Once in a Lifetime

This past week my class on Terrorism and Counterterrorism from a European Perspective participated in our Study Tour. Those few days filled with travel, academic visits, spending time with my classmates, and exploring on our own were almost indescribable. We met at the airport in Copenhagen on Monday morning and flew to Oslo, Norway. Once in Oslo, we had some time to check out the Norwegian Royal Palace before meeting up for a group pizza lunch. It felt a little weird to be eating pizza of all things in Norway, but I was happy to spend the time getting to know my classmates a little better.

Checking out the Norwegian Royal Palace in Oslo

After lunch, we visited the 22. Juli Senteret (the July 22nd Center). For those who are not familiar with the events, there were two terrorist attacks in Norway on July 22nd, 2011 by a single right-wing, anti-immigrant extremist. One of these was a car bombing in the Government Quarter of Oslo, which killed eight people and injured over 200. The building in which the Center is housed was one of those struck by the bomb. One of the more striking aspects of the July 22nd Center is that they have kept the damage to the building as part of the exhibit.

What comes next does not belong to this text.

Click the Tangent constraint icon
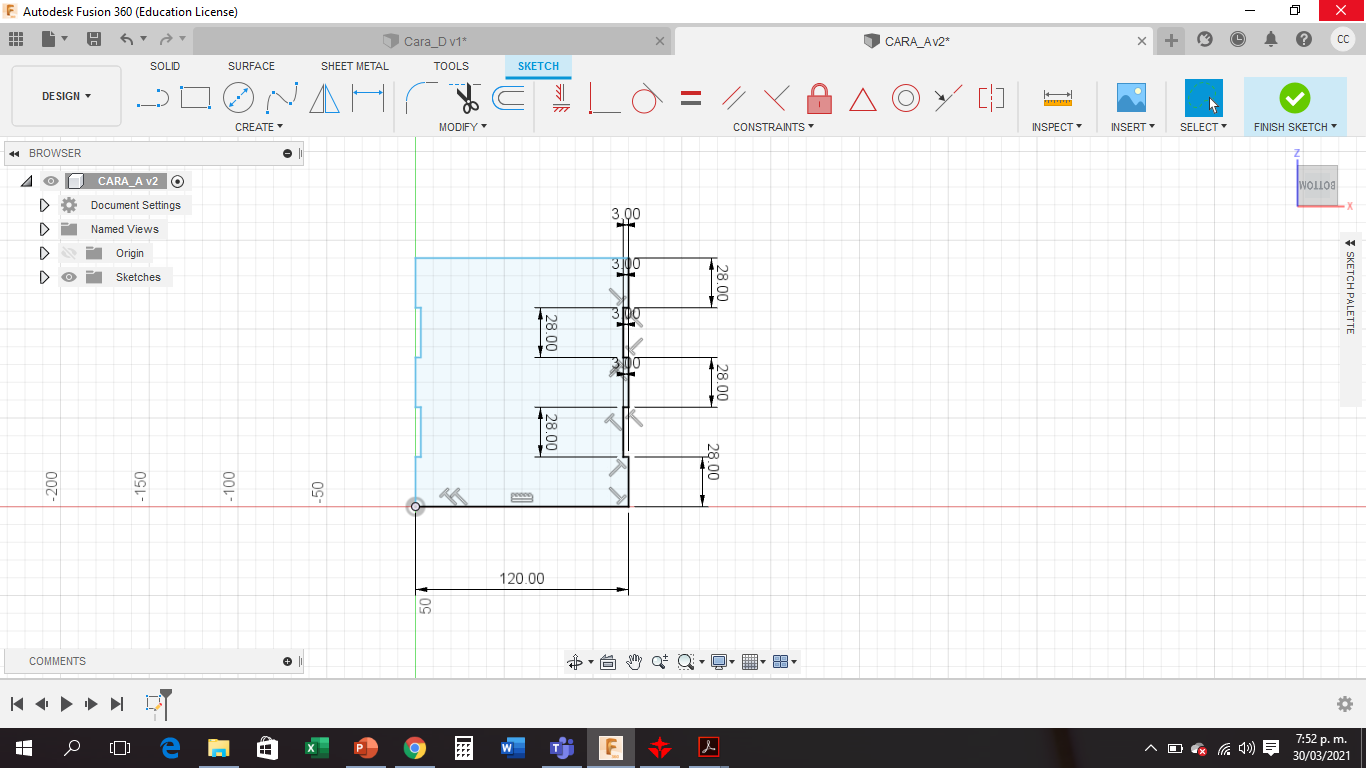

In the Government Quarter of Oslo, walking up to the 22. Juli Senteret

The second attack was on the island of Utøya, which was (and still is) owned by the AUF, the youth organization of the Norwegian Labor Party. The terrorist, Anders Behring Breivik, shot and killed 69 people on the island that day – most of them young people around my own age, who were participating in an AUF summer camp. Probably the most powerful part of the visit to the July 22nd Center was watching video interviews from some of the survivors of the attack on Utøya, in which they described their experiences at the camp and detailed some of the horrific scenes from the day of the attack. Hearing these personal stories is something I don’t think I will ever forget.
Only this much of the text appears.